High‑Availability Architecture for a Membership System: Elasticsearch Dual‑Center, Redis Caching, MySQL Migration and Fine‑Grained Flow Control

Background

The membership system is a core service that supports all business lines; any failure blocks order placement across the company. After the merger of Tongcheng and eLong, the system must handle cross‑platform member queries and traffic spikes exceeding 20,000 TPS during holidays.

1. Elasticsearch High‑Availability Solution

We deploy a dual‑center ES master‑slave cluster: the primary cluster in Data Center A and the standby cluster in Data Center B. Data is synchronized via MQ, and read/write can be switched to the standby cluster instantly if the primary fails.
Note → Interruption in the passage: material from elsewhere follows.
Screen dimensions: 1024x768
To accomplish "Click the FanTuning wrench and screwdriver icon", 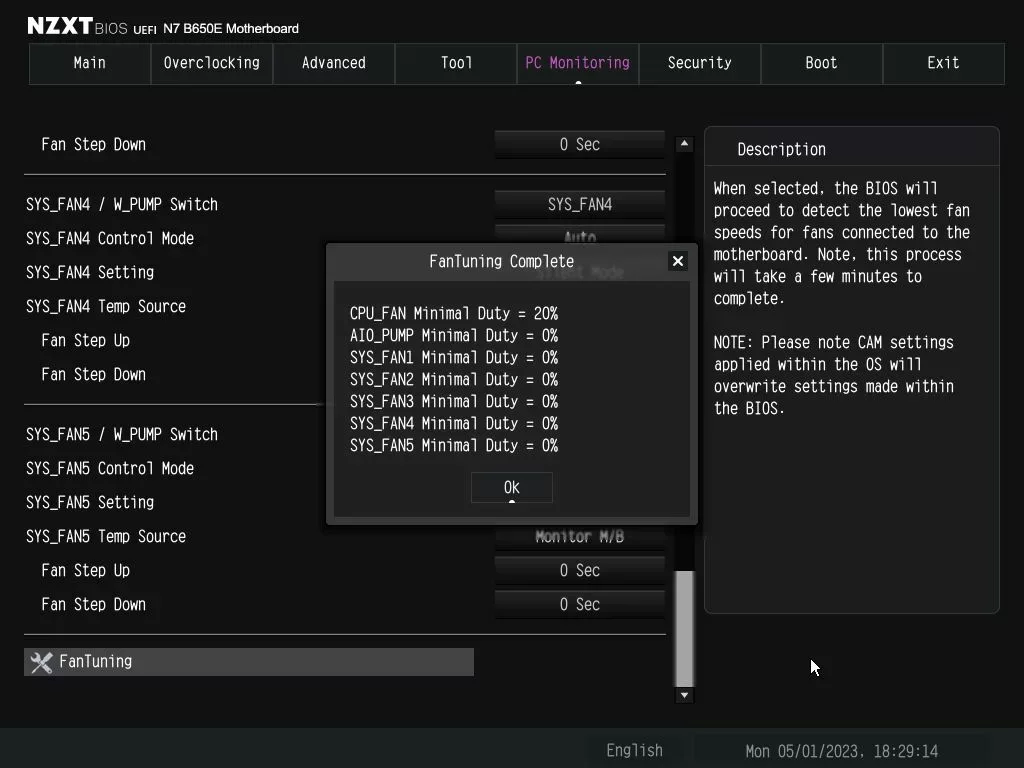I will [40, 661].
To isolate high‑TPS marketing traffic, we add a third ES cluster dedicated to flash‑sale requests, separating it from the main ES cluster.

2. ES Deep Optimization

Balance shard distribution to avoid hot nodes.

Set thread‑pool size to cpu_core * 3 / 2 + 1 to prevent CPU spikes.

Limit shard memory to ≤50 GB.

Remove unnecessary text fields, keep only keyword for member queries.

Prefer filter over query to skip relevance scoring.

Use routing keys to target specific shards.

These optimizations reduced CPU usage and improved query latency dramatically.

3. Redis Caching Scheme

We introduced a dual‑center multi‑cluster Redis architecture. Writes are performed to both data centers; reads are served locally. A 2‑second distributed lock prevents cache inconsistency caused by Elasticsearch’s near‑real‑time delay.

Cache hit rate exceeds 90 %, greatly relieving ES pressure.

4. High‑Availability MySQL Primary Store

We migrated from a single‑instance SqlServer to a dual‑center MySQL partitioned cluster (over 1,000 shards, 1 master + 3 slaves). Data is routed via DBRoute: writes go to the master in Data Center A, reads are local. The cluster sustains >20,000 TPS with ~10 ms latency.

Migration employed a “full sync + incremental sync + real‑time gray‑switch” strategy, using dual‑write, retry logic, and A/B traffic shading to ensure data consistency.

After MySQL is fully operational, we add an ES master‑slave backup; if MySQL or DAL components fail, reads/writes can fall back to ES and later resynchronize.

5. Abnormal Member Relationship Governance

We identified and fixed rare cases where member accounts became incorrectly linked, preventing cross‑account data leakage and ensuring correct order visibility.

6. Future: Fine‑Grained Flow Control and Degradation

We plan to implement hotspot throttling, per‑caller flow rules, and global traffic caps to protect the system from extreme spikes, as well as response‑time‑based and error‑rate‑based circuit‑breakers.